Co-firing ammonia in coal-fired utility boilers is a promising de-carbon technical route for power stations, yet currently, there is still no information on how co-firing ammonia would affect the release and conversion of volatiles. Here, coal pellets were burned with/without ammonia co-firing on a flat-flame burner facility in both fuel-lean and -rich conditions. Detailed information on time-resolved evolution of volatile flame, size evolution of soot particles in flame, and changes in their physiochemical structures was obtained. It was observed that co-firing ammonia promoted devolatilization of coal and release of volatiles, leading to an earlier ignition moment in both fuel-lean and -rich conditions.

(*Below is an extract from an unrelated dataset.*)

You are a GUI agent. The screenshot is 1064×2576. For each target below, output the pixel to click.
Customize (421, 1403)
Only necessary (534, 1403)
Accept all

In the flame, massive soot particles were formed from volatiles, and co-firing ammonia affected the conversion of volatiles into soot and changed the flame radiation properties. Interestingly, both the number density of all soot and size of primary soot particles increased after co-firing ammonia in fuel-lean conditions (by 2.5 times and ∼10 nm, respectively), while they decreased in fuel-rich conditions. In fuel-lean conditions, co-firing ammonia promoted inception and surface growth of soot due to competitive consumption of O 2 and increased flame temperature, while in fuel-rich conditions, these effects were offset by partial consumption of soot precursors by forming nitrogencontaining species. Furthermore, when ammonia was co-fired, fringe length, tortuosity, and especially inter-fringe spacing of soot increased slightly, indicating that particles formed in co-firing flames might show higher oxidation reactivity than those formed without ammonia co-firing.